Physically, Acetophenone typically appears as a colorless to pale yellow liquid or crystalline solid, with a melting point around 19-20°C and a boiling point of approximately 202°C. Its most notable sensory characteristic is its sweet, floral, and somewhat pungent aroma, often compared to hawthorn or orange blossoms. This olfactory profile makes it a highly valued ingredient in the fragrance and flavor industries, where it is used to impart pleasant scents to perfumes, soaps, detergents, and various food products. Companies seeking to buy Acetophenone for these applications will prioritize its sensory qualities and purity.

Chemically, Acetophenone exhibits the reactivity typical of ketones, including addition reactions at the carbonyl group and electrophilic substitution on the aromatic ring. It is moderately soluble in water but readily dissolves in most organic solvents, such as ethanol, ether, and chloroform, making it a versatile solvent itself for certain resins and cellulose derivatives.

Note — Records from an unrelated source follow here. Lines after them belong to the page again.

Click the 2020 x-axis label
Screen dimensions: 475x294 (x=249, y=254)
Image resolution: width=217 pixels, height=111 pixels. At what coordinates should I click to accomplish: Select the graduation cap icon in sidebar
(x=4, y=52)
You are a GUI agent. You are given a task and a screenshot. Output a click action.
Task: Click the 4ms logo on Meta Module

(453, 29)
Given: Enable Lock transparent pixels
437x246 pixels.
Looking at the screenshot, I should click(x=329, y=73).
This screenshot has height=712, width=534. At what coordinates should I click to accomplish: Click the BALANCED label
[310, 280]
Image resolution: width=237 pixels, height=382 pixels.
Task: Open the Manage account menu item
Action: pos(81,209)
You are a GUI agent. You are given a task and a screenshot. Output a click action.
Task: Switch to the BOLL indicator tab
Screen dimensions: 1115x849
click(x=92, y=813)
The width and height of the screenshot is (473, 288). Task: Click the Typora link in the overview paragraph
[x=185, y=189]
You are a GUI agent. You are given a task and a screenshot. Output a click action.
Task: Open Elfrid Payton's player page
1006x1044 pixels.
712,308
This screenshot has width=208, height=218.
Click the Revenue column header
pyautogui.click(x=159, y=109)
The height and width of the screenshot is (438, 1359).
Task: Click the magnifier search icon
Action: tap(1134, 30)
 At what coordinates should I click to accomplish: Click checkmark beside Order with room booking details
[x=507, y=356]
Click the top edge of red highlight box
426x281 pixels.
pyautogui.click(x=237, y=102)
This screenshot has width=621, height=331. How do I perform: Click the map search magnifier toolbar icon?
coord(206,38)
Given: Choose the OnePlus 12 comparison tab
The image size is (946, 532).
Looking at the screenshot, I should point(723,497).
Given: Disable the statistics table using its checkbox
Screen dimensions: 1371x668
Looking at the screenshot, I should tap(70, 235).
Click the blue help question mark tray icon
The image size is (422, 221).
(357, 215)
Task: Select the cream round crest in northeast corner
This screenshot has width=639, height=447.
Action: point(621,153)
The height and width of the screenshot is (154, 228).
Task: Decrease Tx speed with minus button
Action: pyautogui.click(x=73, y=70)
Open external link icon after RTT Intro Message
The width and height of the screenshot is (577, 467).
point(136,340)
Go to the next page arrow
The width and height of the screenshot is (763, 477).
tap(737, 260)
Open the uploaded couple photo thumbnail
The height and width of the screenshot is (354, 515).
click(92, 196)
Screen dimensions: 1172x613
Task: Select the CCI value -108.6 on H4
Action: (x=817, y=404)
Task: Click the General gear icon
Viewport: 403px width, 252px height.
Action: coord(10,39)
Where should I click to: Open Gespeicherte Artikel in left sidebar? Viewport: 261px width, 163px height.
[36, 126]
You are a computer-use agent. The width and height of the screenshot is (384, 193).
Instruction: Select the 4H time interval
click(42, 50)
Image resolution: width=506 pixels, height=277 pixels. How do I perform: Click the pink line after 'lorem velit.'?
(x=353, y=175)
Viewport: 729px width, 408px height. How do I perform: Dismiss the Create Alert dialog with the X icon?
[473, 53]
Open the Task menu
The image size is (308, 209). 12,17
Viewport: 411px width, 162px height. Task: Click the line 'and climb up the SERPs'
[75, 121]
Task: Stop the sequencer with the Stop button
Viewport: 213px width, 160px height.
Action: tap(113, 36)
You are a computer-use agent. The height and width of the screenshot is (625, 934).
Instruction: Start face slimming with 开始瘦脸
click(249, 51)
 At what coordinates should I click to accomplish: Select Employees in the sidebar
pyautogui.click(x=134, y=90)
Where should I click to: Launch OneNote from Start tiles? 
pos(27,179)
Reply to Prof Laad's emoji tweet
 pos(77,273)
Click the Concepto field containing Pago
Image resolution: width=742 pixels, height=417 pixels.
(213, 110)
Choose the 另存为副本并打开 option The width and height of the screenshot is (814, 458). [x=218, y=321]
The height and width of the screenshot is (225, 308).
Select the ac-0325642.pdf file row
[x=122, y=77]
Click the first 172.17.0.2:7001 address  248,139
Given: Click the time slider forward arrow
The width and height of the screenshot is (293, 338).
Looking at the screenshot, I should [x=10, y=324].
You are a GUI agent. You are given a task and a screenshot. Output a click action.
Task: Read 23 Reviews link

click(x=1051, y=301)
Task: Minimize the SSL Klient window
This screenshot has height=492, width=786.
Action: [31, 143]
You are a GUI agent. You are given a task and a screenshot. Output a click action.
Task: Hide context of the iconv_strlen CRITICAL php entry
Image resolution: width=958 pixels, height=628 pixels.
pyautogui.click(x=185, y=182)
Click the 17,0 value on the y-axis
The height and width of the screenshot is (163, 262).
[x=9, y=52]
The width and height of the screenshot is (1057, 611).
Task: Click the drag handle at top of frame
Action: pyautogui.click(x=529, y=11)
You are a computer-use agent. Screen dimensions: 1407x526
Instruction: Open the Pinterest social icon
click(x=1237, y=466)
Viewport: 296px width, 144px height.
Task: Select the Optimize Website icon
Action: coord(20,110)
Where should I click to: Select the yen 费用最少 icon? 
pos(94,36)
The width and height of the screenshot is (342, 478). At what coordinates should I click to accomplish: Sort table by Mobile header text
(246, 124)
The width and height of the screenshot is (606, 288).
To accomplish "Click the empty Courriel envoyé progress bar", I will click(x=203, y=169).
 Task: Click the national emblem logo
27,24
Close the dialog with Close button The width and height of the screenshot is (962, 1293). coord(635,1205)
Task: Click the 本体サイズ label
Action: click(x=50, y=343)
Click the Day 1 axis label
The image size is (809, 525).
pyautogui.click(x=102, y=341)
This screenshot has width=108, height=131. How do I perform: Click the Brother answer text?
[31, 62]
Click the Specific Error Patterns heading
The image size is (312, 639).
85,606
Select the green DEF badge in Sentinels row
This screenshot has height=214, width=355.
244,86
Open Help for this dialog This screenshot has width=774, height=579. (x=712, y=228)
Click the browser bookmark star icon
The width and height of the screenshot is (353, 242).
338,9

Its stability under normal conditions, coupled with its specific reactivity, makes it a valuable reagent in organic synthesis. For instance, it can be hydrogenated to form 1-phenylethanol or further reacted to produce various derivatives used in pharmaceuticals and other fine chemicals.

The production of Acetophenone predominantly follows two main routes. The Friedel-Crafts acylation of benzene using acetyl chloride or acetic anhydride in the presence of a Lewis acid catalyst like aluminum chloride is a common laboratory and industrial method. Alternatively, it can be obtained as a significant byproduct during the Hock process, which involves the oxidation of ethylbenzene or cumene for phenol and acetone production. Understanding these production pathways is beneficial for buyers looking to assess supply stability and potential cost factors when they decide to purchase Acetophenone from manufacturers.

The applications of Acetophenone are remarkably diverse. In the pharmaceutical industry, it serves as a precursor for synthesizing various drug compounds. Its solvent properties are utilized in coatings and ink formulations. Its fragrance and flavor contributions are invaluable to the consumer goods sector. Furthermore, it acts as a polymerization catalyst in certain industrial processes. For businesses requiring Acetophenone, identifying a reputable supplier, particularly a manufacturer based in China known for quality and competitive pricing, is crucial for consistent and cost-effective procurement.